EXCERPTED TEXT:

== Segment start ==

That orientation process currently takes place at Navistar’s nearby Advanced Technology Center, but will eventually move into the San Antonio facility as part of the company’s plan to incorporate some ATC functions into the factory, he said.

Another long-term plan is to develop on-site hydrogen production to power the facility’s fuel-cell forklifts, Mudd noted.

These initiatives and the manufacturing processes being adopted at the factory — in concert with Navistar’s ownership under the Traton umbrella — will come to help the company thrive in the future, said Navistar EVP for global manufacturing Mark Hernandez. “I believe that this plant is going to lay the foundation for the future for Navistar for many years to come,” he said. “We are under new ownership, and the sky’s the limit for us for how we can take advantage of the North American market.”

The company also touted the cooperation it received from local leaders, including San Antonio Mayor Ron Nirenberg, who during the event welcomed the company’s arrival in the city.

“We are here today — and I’m enjoying the new plant smell, by the way — celebrating the beginning of what will be a very long and prosperous relationship between Navistar and our San Antonio community,” he said, noting that the pandemic did not slow the company’s progress in getting the facility completed.

Carlbaum also touted the relationships that he believes will help propel the facility’s growth. “It's the people that make the difference,” he said, noting that during his visit for the ribbon-cutting he found in San Antonio “a very friendly , optimistic, ambitious and will [to] win in the people I have met.”

== Segment end ==

Stored data entries:
== Segment start ==

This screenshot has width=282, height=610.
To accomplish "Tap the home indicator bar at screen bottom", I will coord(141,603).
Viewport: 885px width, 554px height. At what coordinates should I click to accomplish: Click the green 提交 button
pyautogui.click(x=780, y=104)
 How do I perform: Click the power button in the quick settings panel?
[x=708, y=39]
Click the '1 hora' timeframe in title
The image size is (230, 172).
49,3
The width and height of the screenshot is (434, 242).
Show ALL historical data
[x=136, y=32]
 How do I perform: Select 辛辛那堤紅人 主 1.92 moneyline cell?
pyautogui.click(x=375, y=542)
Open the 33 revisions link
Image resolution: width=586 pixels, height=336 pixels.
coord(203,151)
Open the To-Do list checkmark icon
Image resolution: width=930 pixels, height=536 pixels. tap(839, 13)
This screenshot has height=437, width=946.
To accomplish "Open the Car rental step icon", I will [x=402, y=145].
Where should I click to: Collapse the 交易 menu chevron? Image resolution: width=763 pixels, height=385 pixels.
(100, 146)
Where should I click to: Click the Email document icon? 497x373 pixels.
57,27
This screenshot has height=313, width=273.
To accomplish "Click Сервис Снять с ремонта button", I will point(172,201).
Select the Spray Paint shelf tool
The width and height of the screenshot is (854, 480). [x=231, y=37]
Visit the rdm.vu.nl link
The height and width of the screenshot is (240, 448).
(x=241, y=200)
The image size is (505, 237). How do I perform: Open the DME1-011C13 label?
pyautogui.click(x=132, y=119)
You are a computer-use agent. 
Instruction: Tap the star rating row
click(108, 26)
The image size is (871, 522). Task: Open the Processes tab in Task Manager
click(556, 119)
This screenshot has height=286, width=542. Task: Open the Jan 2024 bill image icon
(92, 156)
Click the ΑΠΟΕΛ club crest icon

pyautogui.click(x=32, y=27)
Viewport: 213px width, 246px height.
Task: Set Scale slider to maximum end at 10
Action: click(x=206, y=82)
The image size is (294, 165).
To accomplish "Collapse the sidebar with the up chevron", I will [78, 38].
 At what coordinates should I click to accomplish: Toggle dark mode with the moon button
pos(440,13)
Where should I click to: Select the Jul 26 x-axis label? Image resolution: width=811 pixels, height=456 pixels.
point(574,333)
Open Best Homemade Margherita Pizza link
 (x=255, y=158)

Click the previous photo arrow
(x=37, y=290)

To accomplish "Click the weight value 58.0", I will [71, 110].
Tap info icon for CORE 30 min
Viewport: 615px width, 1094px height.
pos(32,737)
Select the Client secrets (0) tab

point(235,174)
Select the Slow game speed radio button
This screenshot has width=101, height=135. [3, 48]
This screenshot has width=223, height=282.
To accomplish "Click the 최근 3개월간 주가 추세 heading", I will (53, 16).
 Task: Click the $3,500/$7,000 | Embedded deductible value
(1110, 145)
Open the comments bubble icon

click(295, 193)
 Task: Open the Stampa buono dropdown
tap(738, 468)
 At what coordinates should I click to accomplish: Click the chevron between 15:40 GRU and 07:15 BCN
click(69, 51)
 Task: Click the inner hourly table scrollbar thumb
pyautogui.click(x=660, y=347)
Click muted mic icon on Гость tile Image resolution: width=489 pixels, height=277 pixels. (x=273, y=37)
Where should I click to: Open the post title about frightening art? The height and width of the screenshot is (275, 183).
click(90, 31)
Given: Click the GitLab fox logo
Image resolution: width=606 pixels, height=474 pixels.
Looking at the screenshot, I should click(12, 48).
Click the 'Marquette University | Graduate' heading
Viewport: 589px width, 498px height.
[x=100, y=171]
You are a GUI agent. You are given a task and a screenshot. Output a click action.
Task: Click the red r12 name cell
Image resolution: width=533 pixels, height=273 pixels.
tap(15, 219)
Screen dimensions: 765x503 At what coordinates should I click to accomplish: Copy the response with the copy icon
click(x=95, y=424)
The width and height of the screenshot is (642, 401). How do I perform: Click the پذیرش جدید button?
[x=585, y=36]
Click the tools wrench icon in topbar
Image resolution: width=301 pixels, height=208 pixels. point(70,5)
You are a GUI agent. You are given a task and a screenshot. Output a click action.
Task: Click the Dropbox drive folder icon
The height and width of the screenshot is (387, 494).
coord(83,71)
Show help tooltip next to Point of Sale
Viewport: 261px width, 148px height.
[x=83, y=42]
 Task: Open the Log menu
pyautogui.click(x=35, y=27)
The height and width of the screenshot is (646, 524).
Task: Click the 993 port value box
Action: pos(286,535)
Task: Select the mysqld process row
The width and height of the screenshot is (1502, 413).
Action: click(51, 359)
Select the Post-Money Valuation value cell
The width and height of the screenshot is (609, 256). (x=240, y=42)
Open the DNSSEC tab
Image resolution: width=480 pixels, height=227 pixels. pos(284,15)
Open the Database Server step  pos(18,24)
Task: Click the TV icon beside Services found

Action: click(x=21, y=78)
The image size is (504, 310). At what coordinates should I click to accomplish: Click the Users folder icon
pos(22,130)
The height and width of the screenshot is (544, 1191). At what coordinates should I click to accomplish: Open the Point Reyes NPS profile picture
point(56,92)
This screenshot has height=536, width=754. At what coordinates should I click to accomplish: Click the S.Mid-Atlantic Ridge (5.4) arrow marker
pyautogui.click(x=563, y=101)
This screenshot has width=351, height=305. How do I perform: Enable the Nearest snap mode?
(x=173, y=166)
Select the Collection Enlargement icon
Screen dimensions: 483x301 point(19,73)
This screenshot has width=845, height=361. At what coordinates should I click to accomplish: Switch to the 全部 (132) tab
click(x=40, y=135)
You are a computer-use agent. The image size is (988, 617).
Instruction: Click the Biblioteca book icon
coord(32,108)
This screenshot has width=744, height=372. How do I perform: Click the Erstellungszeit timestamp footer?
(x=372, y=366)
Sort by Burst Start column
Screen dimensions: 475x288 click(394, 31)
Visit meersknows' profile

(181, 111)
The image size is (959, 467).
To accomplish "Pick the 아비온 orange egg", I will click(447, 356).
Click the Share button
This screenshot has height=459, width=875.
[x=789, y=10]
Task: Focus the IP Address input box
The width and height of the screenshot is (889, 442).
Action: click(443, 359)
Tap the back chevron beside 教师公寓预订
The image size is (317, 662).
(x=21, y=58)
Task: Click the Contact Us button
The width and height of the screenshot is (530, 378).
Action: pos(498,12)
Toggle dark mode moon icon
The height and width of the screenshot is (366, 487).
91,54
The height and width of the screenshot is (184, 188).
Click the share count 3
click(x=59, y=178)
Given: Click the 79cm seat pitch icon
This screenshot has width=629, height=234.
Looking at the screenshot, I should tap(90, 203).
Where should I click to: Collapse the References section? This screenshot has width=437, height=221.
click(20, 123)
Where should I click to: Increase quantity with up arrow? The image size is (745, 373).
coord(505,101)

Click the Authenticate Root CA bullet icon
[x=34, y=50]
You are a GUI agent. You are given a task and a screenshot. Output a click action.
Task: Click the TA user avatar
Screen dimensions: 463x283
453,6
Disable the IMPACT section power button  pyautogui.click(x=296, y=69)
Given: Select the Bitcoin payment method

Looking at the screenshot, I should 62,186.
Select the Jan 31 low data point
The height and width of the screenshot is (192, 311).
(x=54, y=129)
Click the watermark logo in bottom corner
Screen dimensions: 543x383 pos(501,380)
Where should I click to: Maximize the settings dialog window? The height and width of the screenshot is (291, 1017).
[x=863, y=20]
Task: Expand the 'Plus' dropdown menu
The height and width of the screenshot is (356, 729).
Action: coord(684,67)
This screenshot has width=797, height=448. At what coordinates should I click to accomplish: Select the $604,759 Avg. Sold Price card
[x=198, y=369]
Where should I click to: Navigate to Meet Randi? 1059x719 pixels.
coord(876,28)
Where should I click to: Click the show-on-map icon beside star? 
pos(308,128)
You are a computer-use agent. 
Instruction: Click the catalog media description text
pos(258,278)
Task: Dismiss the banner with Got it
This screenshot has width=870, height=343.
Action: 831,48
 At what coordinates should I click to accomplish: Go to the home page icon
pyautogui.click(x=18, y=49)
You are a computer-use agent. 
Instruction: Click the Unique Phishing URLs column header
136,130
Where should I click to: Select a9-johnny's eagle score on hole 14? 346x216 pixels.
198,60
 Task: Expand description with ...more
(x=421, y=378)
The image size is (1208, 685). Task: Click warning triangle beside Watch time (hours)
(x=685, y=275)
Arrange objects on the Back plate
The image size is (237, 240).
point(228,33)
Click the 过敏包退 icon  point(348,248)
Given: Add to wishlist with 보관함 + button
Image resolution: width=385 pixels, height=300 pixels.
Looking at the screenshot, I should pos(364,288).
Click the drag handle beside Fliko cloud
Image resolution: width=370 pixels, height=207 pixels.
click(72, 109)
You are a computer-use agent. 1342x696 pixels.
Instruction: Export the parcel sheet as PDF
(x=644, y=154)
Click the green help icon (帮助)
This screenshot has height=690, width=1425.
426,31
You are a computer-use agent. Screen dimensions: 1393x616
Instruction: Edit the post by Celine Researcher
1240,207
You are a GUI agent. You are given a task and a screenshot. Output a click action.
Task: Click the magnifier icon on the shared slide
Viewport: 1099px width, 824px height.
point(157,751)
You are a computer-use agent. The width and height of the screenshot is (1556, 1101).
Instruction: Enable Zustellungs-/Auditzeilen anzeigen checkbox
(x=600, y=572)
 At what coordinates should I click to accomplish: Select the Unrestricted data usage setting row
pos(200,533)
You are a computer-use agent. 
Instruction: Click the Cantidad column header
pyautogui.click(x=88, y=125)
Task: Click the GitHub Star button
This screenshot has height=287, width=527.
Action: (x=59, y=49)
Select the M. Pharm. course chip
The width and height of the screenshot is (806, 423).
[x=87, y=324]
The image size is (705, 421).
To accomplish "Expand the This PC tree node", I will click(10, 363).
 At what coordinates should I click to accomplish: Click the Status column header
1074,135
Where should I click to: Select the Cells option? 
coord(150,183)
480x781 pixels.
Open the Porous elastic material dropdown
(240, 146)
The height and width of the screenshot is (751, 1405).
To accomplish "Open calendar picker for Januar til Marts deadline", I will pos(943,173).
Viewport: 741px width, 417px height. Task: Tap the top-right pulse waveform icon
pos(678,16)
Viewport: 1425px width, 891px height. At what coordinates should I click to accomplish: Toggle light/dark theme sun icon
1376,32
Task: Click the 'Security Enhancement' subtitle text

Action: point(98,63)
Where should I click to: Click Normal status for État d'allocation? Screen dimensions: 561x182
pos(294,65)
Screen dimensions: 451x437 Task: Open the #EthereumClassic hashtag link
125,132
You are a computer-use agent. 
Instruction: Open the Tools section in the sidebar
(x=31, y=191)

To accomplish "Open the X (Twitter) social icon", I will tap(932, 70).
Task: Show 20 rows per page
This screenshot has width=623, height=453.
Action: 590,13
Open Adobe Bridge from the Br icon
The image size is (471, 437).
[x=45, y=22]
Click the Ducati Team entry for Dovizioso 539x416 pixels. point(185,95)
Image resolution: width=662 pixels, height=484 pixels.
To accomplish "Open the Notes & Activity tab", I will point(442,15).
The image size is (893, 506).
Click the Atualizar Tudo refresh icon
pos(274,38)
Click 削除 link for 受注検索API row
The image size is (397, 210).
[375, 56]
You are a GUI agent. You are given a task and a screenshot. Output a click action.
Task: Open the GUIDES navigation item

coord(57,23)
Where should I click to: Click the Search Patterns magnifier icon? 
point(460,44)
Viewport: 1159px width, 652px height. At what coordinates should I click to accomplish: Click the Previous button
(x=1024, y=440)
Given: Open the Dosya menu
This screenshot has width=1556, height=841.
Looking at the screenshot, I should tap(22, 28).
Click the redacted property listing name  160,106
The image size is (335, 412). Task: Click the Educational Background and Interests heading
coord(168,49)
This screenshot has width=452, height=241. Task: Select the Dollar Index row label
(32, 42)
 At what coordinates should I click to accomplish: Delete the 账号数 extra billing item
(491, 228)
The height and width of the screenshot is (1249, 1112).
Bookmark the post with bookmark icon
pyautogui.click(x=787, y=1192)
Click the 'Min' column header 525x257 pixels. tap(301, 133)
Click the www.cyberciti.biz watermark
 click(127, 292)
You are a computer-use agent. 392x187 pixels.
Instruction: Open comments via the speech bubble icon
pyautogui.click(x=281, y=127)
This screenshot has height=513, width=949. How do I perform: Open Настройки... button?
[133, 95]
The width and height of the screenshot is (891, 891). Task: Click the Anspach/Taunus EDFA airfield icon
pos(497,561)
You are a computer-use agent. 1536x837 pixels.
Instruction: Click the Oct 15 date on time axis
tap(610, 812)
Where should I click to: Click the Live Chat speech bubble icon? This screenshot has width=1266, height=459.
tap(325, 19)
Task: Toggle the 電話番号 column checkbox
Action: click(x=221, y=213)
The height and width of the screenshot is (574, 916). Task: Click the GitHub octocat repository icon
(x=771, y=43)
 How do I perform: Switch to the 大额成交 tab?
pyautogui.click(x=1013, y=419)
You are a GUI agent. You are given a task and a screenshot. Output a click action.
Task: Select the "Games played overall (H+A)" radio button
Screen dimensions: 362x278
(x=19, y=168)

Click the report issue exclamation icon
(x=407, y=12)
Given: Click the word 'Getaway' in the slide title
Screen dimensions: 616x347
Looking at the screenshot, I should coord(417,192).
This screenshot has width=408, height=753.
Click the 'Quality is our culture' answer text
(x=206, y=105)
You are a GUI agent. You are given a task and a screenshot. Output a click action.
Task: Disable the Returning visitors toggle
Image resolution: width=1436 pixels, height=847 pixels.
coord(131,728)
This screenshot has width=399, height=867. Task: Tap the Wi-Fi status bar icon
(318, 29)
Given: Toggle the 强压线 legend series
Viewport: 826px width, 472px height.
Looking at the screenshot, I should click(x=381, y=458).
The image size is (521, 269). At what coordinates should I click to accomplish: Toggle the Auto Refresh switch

== Segment end ==

REQUIRED WORK:
• 1. In the excerpted text about Navistar's San Antonio plant, condense the paragraph beginning "These initiatives and the manufacturing processes" into a short bulleted list of its main facts.
• 2. Answer these questions using the excerpted text about Navistar's San Antonio plant:
(a) Where does the orientation process currently take place?
(b) What long-term plan does Mudd mention for the facility's fuel-cell forklifts?
(c) Who is the mayor of San Antonio?

ANSWER SET:
• 1.
- Mark Hernandez is Navistar's EVP for global manufacturing.
- He said the factory's initiatives and manufacturing processes, together with Navistar's ownership under Traton, will help the company thrive in the future.
- He believes the plant will lay Navistar's foundation for many years to come.
- He said that under new ownership, "the sky's the limit" for how the company can take advantage of the North American market.

• 2.
(a) It takes place at Navistar's nearby Advanced Technology Center.
(b) The plan is to develop on-site hydrogen production to power them.
(c) Ron Nirenberg is the mayor of San Antonio.